◆ SOURCE INFORMATION ◆
[Start of Attachment]

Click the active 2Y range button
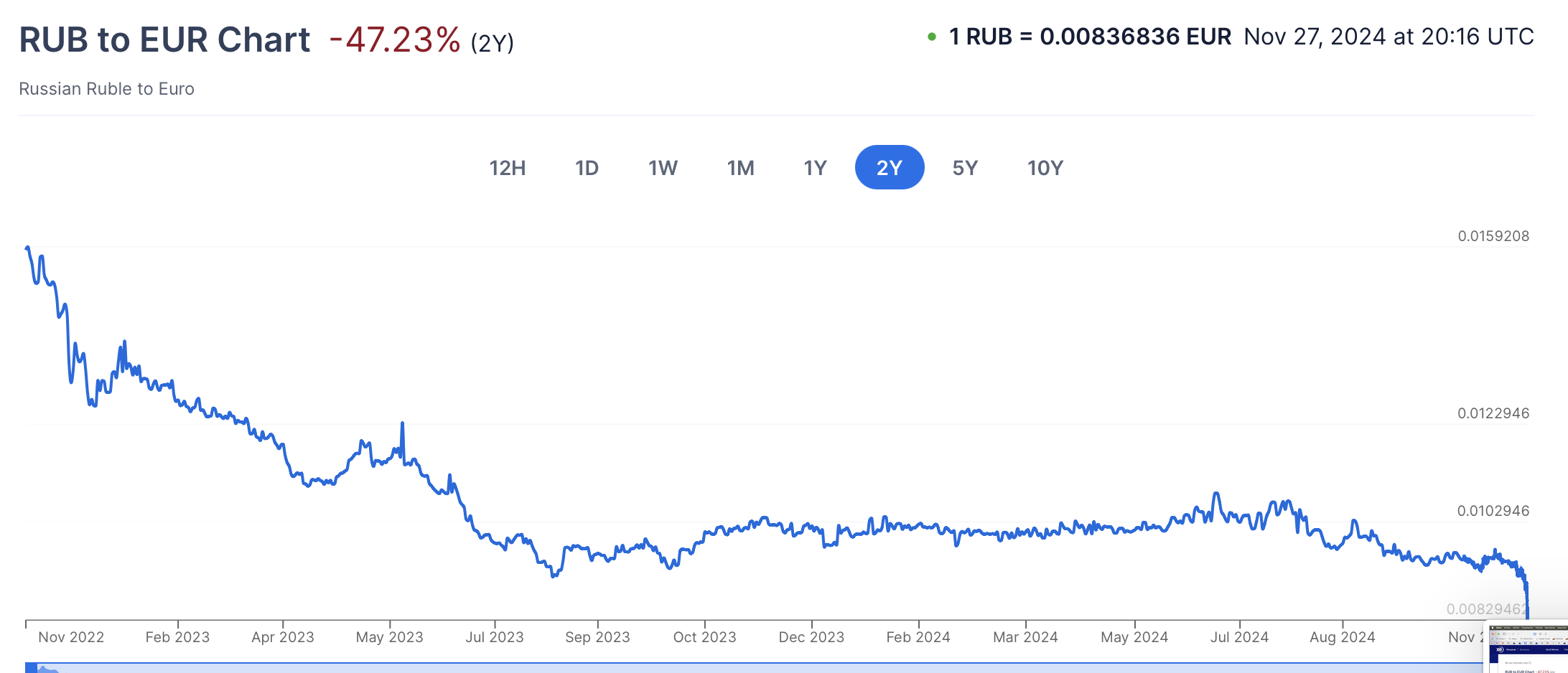 (890, 168)
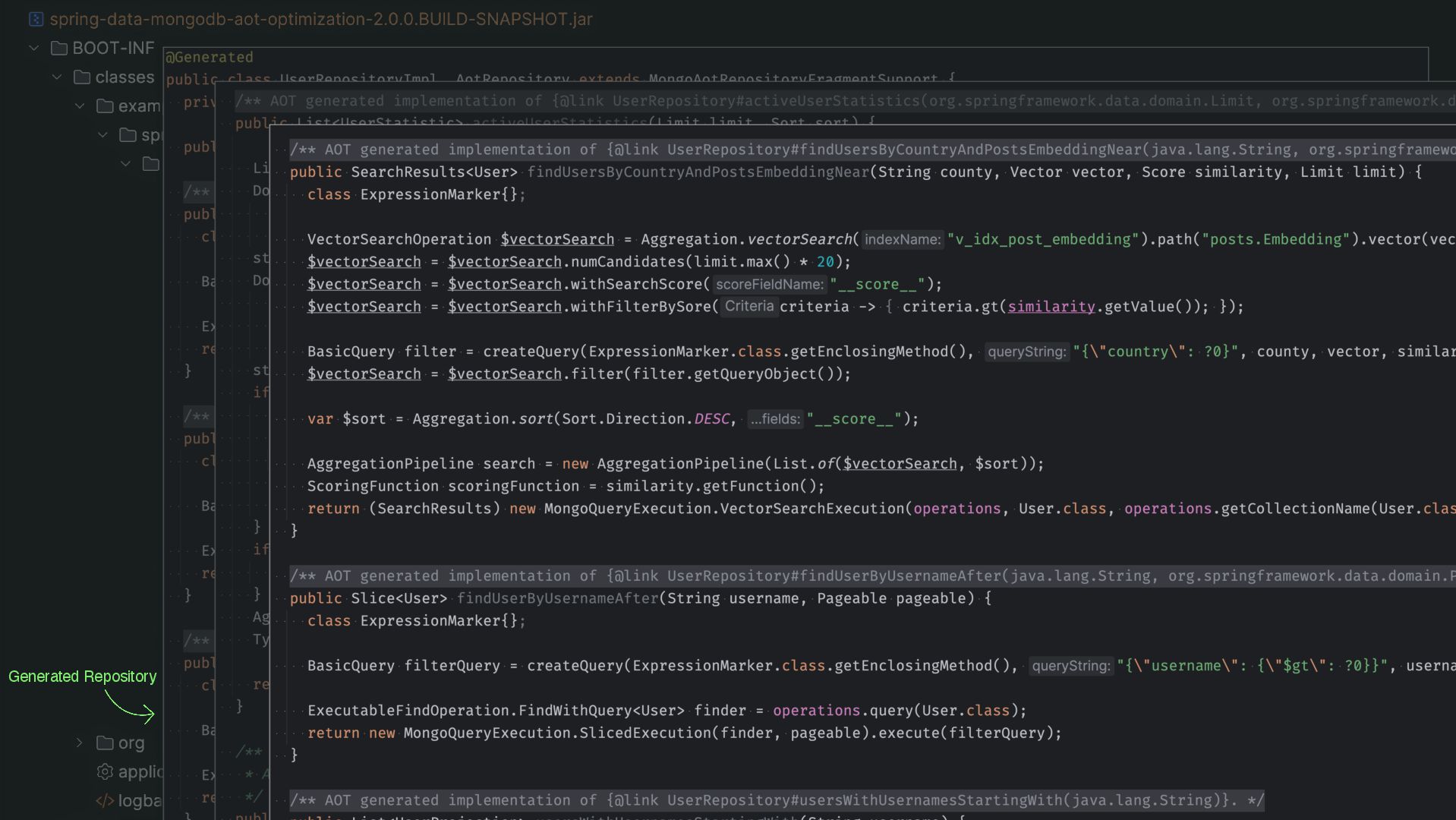The image size is (1456, 820).
Task: Click the folder icon next to 'sp'
Action: [128, 135]
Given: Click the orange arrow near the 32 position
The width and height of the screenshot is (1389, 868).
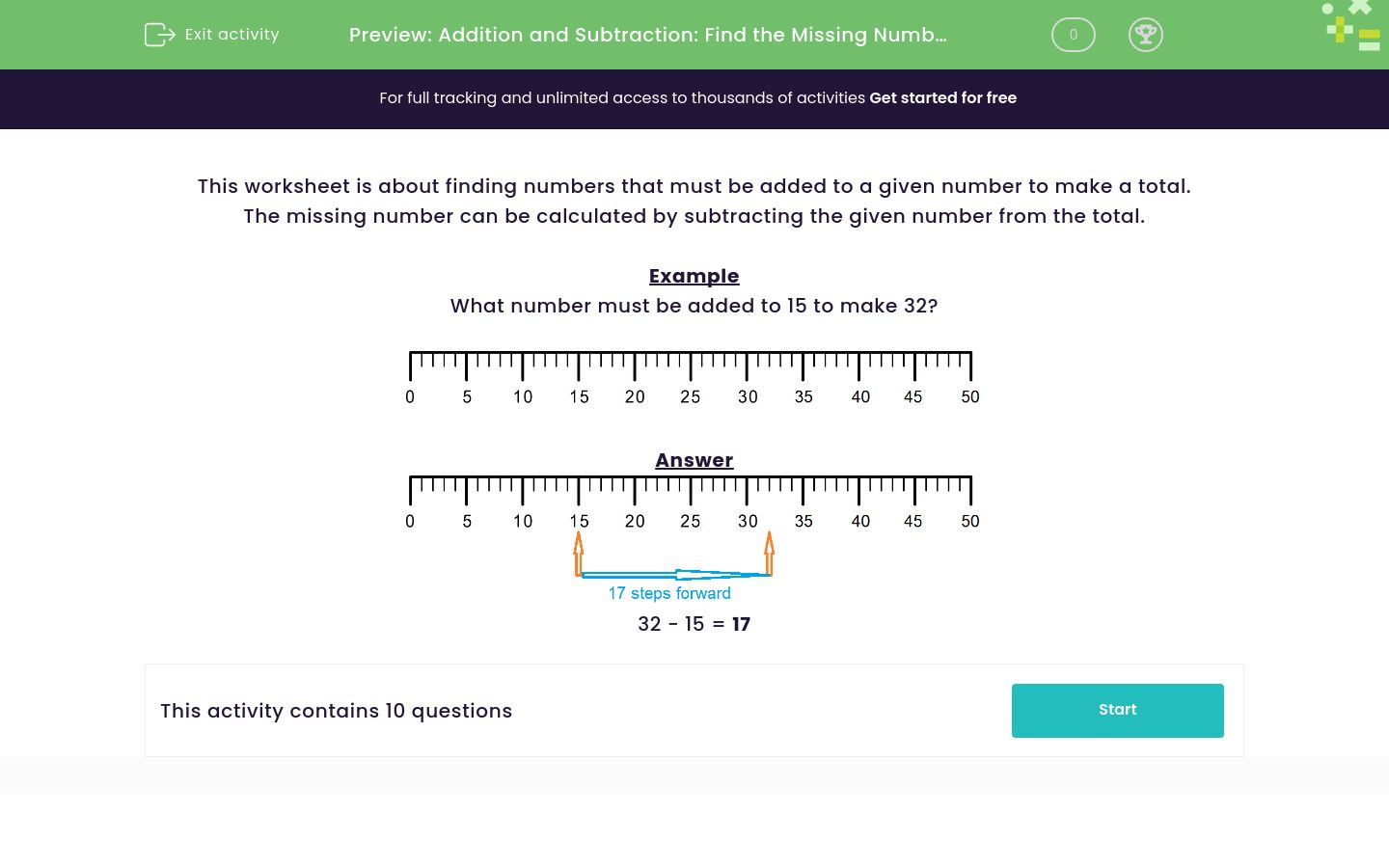Looking at the screenshot, I should coord(769,552).
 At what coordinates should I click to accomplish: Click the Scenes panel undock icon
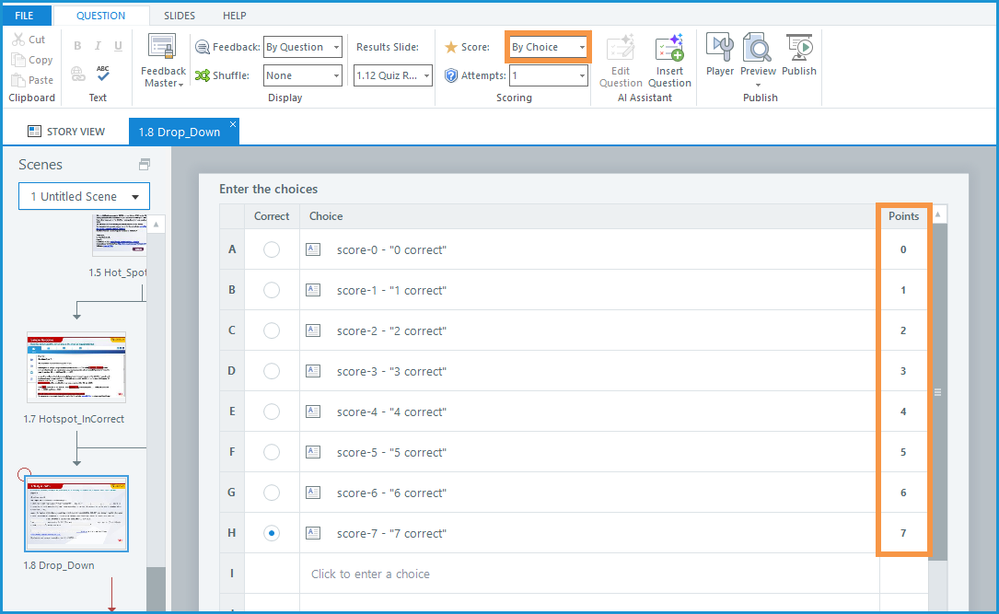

[End of Attachment]

◆ WORK REQUIRED ◆
Exactly repeat the data above; the pictures do not belong in your copy.

◆ EXERCISE RESPONSE ◆
Click the active 2Y range button
 (890, 168)
The image size is (1456, 820).
Task: Click the folder icon next to 'sp'
Action: [128, 135]
Given: Click the orange arrow near the 32 position
The width and height of the screenshot is (1389, 868).
Looking at the screenshot, I should coord(769,552).
 At what coordinates should I click to accomplish: Click the Scenes panel undock icon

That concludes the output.